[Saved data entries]

-=-=-=-=-

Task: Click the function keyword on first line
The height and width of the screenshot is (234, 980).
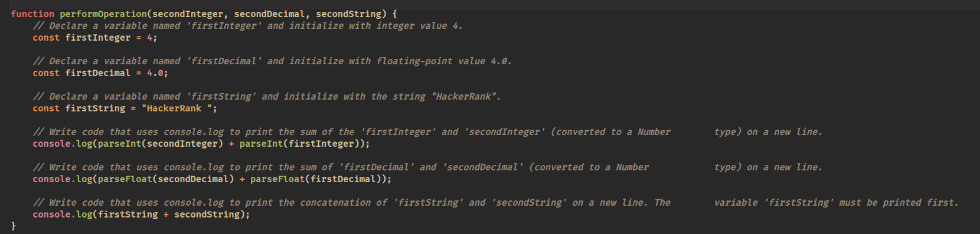Action: click(32, 14)
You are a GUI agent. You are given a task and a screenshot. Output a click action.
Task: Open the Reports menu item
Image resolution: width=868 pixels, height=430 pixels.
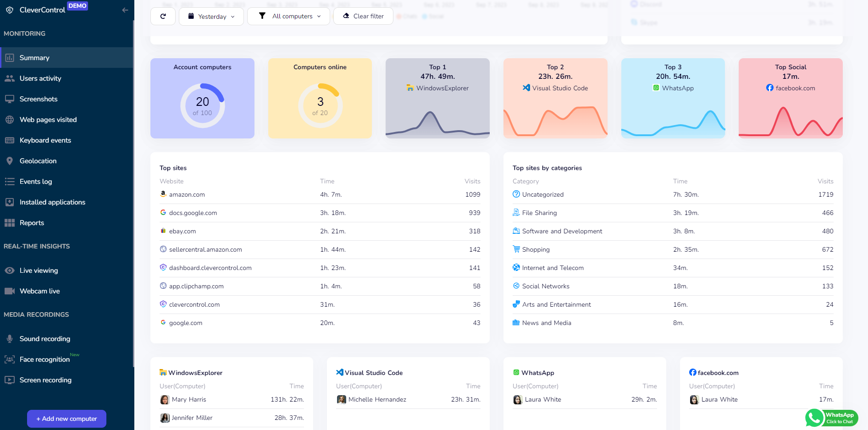pyautogui.click(x=32, y=223)
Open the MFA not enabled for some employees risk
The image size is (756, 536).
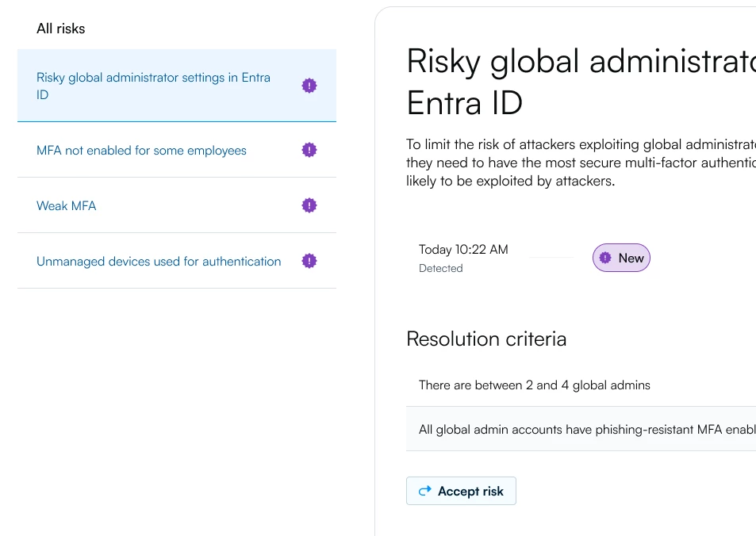141,151
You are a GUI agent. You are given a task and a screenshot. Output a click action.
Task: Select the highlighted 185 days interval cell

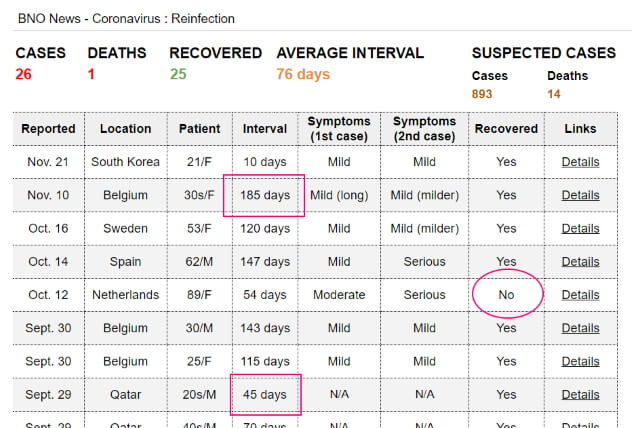pos(265,195)
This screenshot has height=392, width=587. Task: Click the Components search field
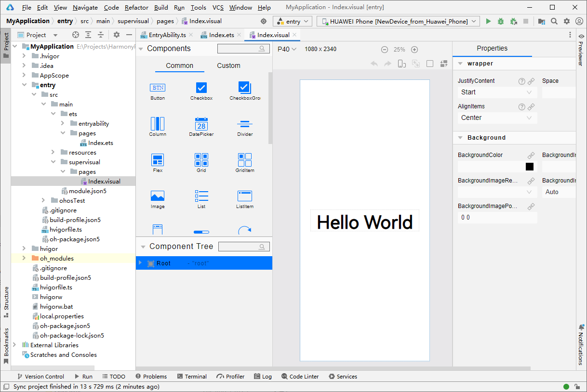tap(243, 49)
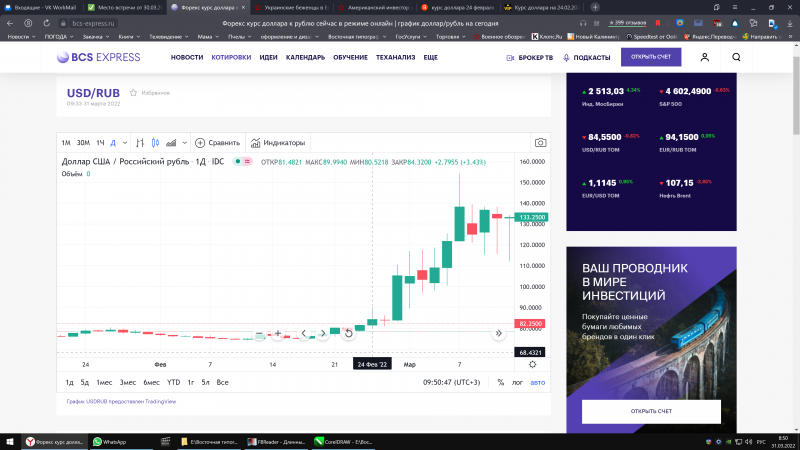800x450 pixels.
Task: Select the 3мес date range
Action: click(x=128, y=382)
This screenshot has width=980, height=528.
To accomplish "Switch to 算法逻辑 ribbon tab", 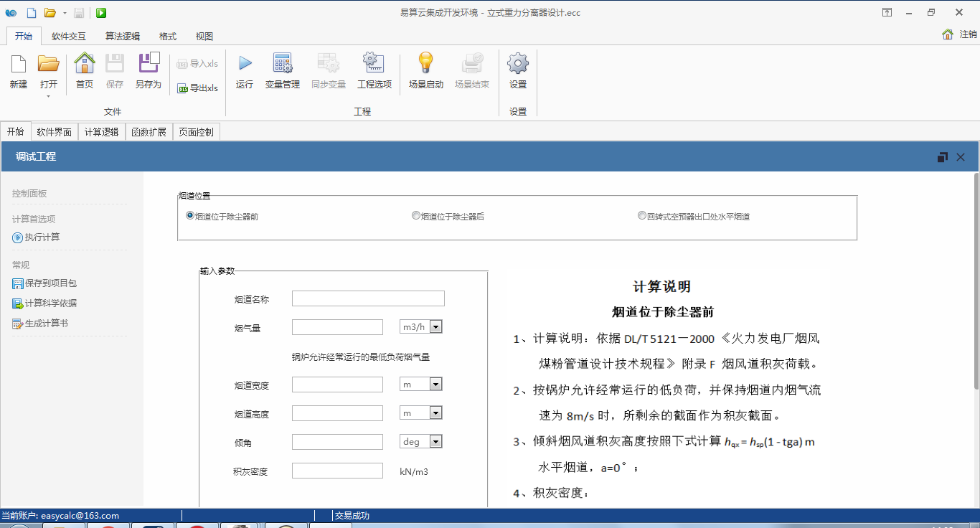I will [x=123, y=37].
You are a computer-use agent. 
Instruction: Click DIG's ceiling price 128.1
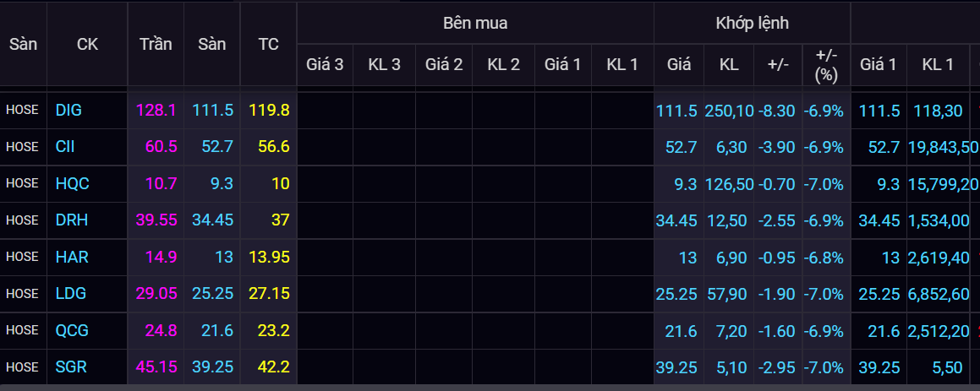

-=-=-=-=-

**EXERCISE OBJECTIVE**
What do the lines above say from the line containing "You are a computer-use agent." through the last line? Quote them exactly, both ends included, and leave out the pictures.

**WRITTEN SOLUTION**
You are a computer-use agent. 
Instruction: Click DIG's ceiling price 128.1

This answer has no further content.